Stable release is installed in:

/space/grp/Pipelines/sc-annotation-pipeline

For development:

git clone https://github.com/PavlidisLab/sc-annotation-pipeline.git
cd sc-annotation-pipeline

Quick Start

# Using a samplesheet (recommended)
nextflow run main.nf -profile conda -params-file params.mm.json \
    --input samplesheet.csv

# Mouse studies (from study names)
nextflow run main.nf -profile conda -params-file params.mm.json \
    --study_names "GSE154208 GSE123456"

# Human studies (from paths)
nextflow run main.nf -profile conda -params-file params.hs.json \
    --study_paths "/path/to/study1 /path/to/study2"

# Run with human test profile
nextflow run main.nf -profile test_human,conda

# Run with mouse test profile
nextflow run main.nf -profile test_mouse,conda

Usage

Input Options

The pipeline supports three input methods:

  1. Samplesheet (--input) - Recommended, most flexible
  2. Study names (--study_names) - Download from Gemma by name
  3. Study paths (--study_paths) - Use pre-downloaded local data

Using a Samplesheet (Recommended)

A samplesheet is a CSV file that allows you to mix studies to download and local paths in a single run.

Format:

sample,study_name,study_path
GSE154208,GSE154208,
GSE123456,GSE123456,
local_study,,/path/to/local/data
Column Required Description
sample Yes Unique sample identifier
study_name No* Study name to download from Gemma
study_path No* Path to pre-downloaded MEX data

*At least one of study_name or study_path must be provided per row.

Example usage:

nextflow run main.nf -profile conda -params-file params.mm.json --input assets/samplesheet.csv

An example samplesheet is provided at assets/samplesheet.csv.

From Study Names (Legacy)

Download studies directly from Gemma by name:

# Space-separated list
nextflow run main.nf -profile conda -params-file params.mm.json \
    --study_names "experiment1 experiment2"

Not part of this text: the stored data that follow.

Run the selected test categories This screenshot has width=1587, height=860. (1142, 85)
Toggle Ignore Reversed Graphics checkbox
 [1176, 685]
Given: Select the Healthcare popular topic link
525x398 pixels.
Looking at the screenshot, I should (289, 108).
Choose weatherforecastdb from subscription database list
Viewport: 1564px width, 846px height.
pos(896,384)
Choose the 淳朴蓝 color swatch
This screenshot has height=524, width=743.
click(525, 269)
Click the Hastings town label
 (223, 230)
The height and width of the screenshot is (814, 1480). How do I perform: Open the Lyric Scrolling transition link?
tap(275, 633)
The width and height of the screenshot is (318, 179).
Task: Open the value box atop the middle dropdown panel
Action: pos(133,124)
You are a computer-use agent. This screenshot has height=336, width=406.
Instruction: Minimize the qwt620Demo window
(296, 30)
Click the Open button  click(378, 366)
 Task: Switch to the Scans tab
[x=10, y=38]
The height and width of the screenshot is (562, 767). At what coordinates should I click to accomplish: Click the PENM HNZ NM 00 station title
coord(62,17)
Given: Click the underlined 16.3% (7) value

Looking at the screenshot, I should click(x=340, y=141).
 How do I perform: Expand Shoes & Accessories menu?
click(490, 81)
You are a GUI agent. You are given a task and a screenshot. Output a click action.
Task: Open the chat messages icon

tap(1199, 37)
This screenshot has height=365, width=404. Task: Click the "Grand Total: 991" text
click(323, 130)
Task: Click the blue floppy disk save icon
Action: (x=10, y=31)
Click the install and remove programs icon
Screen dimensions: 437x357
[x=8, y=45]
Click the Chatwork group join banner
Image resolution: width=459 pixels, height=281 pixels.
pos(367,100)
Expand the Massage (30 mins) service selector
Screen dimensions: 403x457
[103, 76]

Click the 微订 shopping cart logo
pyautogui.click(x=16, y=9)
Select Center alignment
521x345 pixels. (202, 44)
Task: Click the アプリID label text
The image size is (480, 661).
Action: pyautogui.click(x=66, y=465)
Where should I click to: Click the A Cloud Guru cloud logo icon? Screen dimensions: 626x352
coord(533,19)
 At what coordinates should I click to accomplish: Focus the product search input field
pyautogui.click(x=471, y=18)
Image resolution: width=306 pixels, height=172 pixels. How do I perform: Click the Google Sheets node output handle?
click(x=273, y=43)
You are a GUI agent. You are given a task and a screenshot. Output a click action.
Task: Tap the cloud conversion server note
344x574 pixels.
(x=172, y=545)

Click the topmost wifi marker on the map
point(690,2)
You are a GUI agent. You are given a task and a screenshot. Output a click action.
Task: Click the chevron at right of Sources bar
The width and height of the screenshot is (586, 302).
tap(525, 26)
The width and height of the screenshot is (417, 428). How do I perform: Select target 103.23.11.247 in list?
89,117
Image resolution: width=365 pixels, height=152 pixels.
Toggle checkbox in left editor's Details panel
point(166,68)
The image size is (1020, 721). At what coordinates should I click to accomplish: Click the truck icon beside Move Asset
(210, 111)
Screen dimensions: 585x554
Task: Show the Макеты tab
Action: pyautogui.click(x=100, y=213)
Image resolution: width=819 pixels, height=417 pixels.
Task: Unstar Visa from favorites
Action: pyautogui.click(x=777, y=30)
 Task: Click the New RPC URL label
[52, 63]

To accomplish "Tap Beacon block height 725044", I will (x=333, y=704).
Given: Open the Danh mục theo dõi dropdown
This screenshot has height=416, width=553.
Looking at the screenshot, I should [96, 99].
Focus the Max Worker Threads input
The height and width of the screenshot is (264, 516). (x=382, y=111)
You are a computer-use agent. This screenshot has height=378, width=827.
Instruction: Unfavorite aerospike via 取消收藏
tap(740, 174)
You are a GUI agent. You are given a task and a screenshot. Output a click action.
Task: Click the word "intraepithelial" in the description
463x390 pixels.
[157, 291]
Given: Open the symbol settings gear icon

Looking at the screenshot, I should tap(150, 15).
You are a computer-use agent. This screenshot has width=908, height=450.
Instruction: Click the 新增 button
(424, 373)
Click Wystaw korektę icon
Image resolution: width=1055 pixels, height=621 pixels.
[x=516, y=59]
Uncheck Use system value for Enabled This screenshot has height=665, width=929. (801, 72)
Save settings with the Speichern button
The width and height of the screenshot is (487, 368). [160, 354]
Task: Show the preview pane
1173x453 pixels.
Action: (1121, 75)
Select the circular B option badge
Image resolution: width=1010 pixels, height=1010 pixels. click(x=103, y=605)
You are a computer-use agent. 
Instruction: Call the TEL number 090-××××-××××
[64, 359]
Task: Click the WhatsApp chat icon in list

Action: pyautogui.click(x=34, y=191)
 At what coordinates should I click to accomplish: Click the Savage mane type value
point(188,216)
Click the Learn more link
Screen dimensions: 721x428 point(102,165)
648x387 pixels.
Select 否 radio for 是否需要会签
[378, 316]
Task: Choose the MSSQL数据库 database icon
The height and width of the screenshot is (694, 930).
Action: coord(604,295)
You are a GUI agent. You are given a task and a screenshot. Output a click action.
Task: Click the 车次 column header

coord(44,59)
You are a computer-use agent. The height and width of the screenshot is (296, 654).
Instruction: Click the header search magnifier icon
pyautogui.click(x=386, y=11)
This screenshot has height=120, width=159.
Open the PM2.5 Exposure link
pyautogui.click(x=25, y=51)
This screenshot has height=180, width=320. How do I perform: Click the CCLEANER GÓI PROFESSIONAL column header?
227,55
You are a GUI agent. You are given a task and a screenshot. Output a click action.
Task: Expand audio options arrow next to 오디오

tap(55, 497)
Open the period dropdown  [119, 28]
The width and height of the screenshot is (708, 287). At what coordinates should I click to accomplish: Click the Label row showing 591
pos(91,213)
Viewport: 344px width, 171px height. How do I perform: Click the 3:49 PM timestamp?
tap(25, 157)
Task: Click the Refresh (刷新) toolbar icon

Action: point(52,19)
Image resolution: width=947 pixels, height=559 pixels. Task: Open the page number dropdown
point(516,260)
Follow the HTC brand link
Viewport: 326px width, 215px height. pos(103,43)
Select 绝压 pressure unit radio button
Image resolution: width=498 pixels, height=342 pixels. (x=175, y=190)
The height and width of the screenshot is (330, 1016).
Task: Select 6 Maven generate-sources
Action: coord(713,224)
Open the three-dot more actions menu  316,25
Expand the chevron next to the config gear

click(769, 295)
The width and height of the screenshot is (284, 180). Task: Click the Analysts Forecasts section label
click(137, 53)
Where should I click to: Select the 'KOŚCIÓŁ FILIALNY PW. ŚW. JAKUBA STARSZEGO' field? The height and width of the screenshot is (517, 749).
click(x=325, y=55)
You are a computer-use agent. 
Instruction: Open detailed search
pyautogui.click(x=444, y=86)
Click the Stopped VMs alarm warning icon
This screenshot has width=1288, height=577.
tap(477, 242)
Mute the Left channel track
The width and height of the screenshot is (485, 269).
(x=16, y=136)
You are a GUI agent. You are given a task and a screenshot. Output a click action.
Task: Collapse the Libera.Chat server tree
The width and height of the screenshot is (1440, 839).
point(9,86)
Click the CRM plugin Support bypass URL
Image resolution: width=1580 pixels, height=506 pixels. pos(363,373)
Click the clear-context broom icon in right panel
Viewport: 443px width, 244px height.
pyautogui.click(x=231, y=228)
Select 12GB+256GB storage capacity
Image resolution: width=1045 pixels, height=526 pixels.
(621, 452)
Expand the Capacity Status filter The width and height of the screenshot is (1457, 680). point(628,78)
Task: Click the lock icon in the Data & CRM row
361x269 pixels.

# Text file (one study per line)
nextflow run main.nf -profile conda -params-file params.mm.json \
    --study_names studies.txt

From Study Paths (Legacy)

Use pre-downloaded MEX data:

# Space-separated list
nextflow run main.nf -profile conda -params-file params.mm.json \
    --study_paths "/data/gemma/experiment1 /data/gemma/experiment2"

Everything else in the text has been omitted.